== DATA PROVIDED ==
=-=-=-=-=

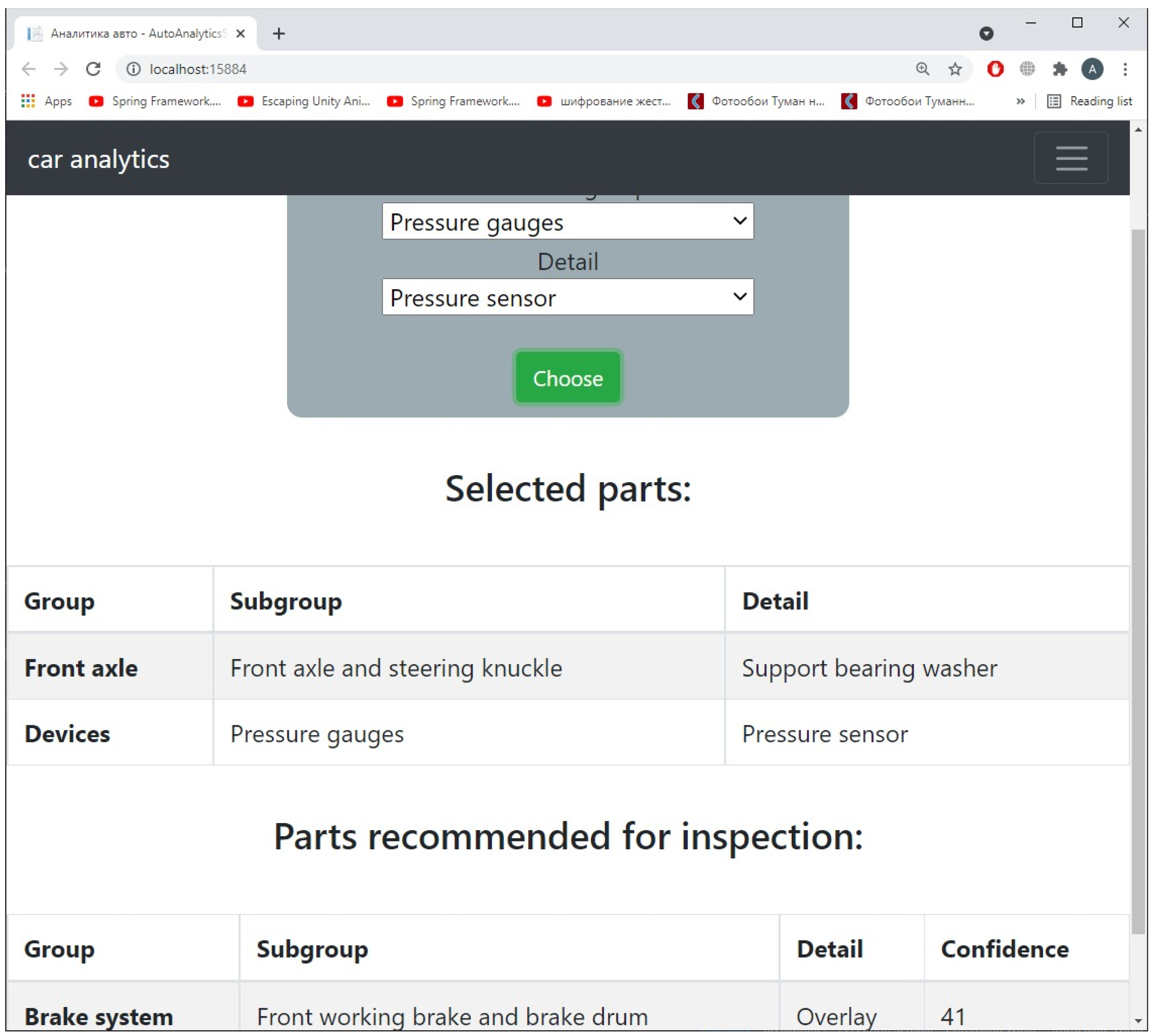1153x1036 pixels.
Task: Open the Extensions puzzle icon
Action: click(x=1059, y=69)
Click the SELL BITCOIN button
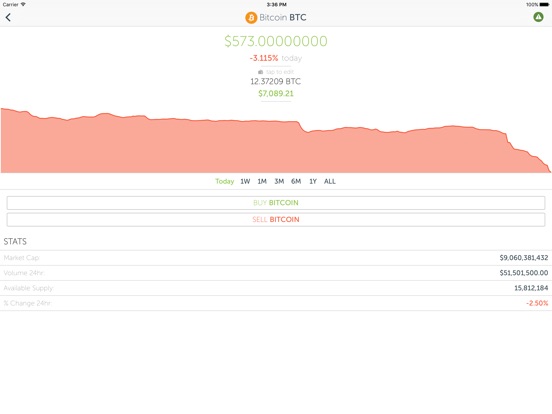The height and width of the screenshot is (414, 552). (276, 220)
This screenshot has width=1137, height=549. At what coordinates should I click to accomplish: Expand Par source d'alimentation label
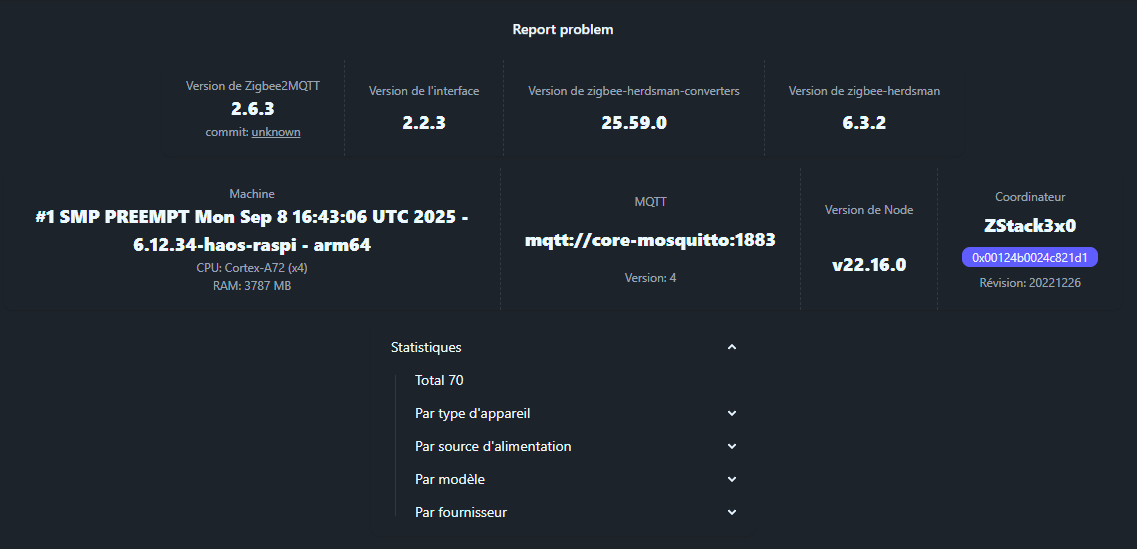coord(493,446)

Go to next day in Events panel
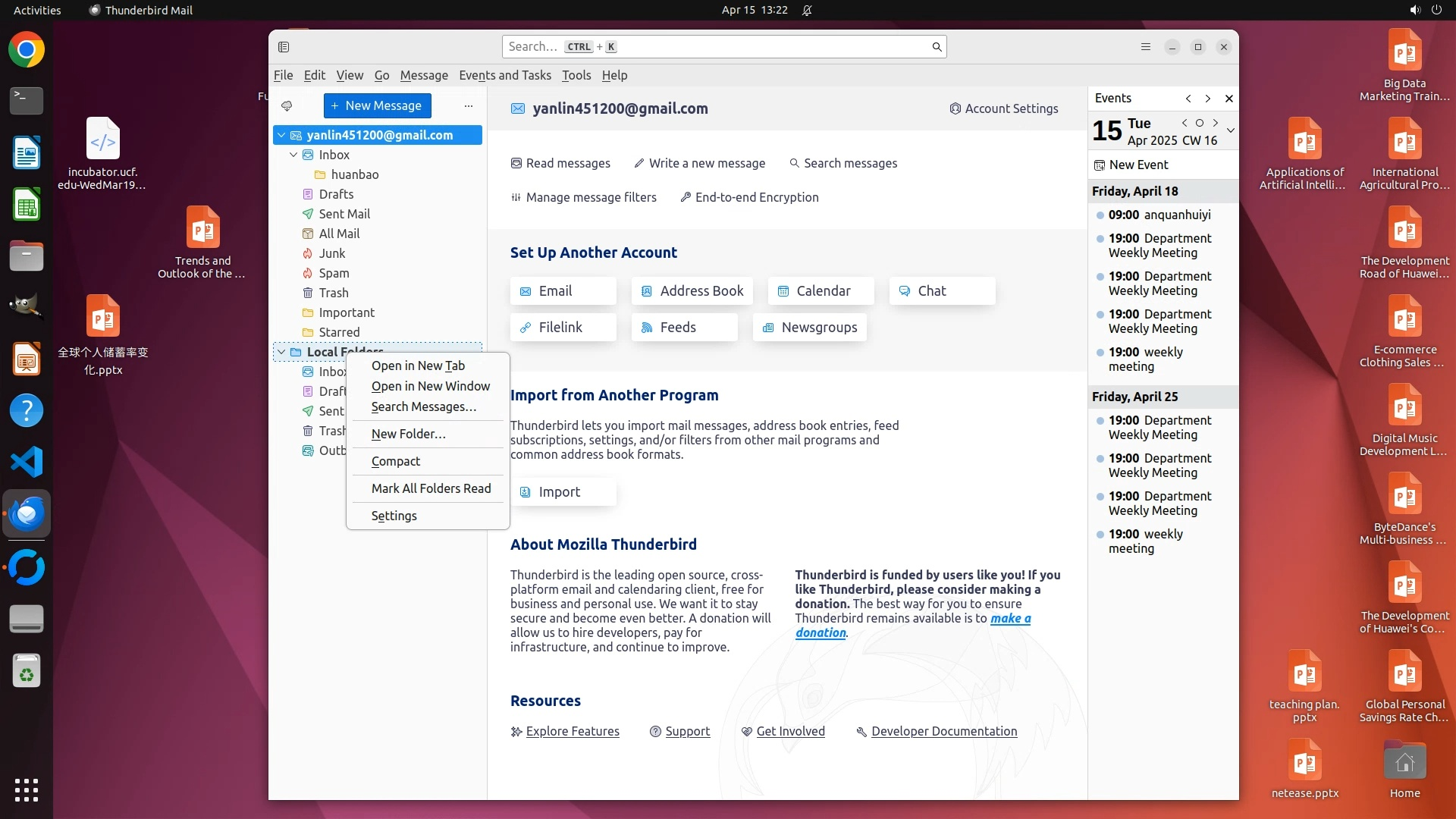pyautogui.click(x=1216, y=123)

=-=-=-=-=

== INSTRUCTIONS TO FOLLOW ==
Could you repeat everything in the records from the line containing "Click the SELL BITCOIN button" down to the end, swapping "Events panel" for "Calendar panel" and keeping all else the same? Leave out the pictures.

== CORRECT ANSWER ==
Click the SELL BITCOIN button
The height and width of the screenshot is (414, 552). (276, 220)
This screenshot has width=1137, height=549. At what coordinates should I click to accomplish: Expand Par source d'alimentation label
coord(493,446)

Go to next day in Calendar panel
pyautogui.click(x=1216, y=123)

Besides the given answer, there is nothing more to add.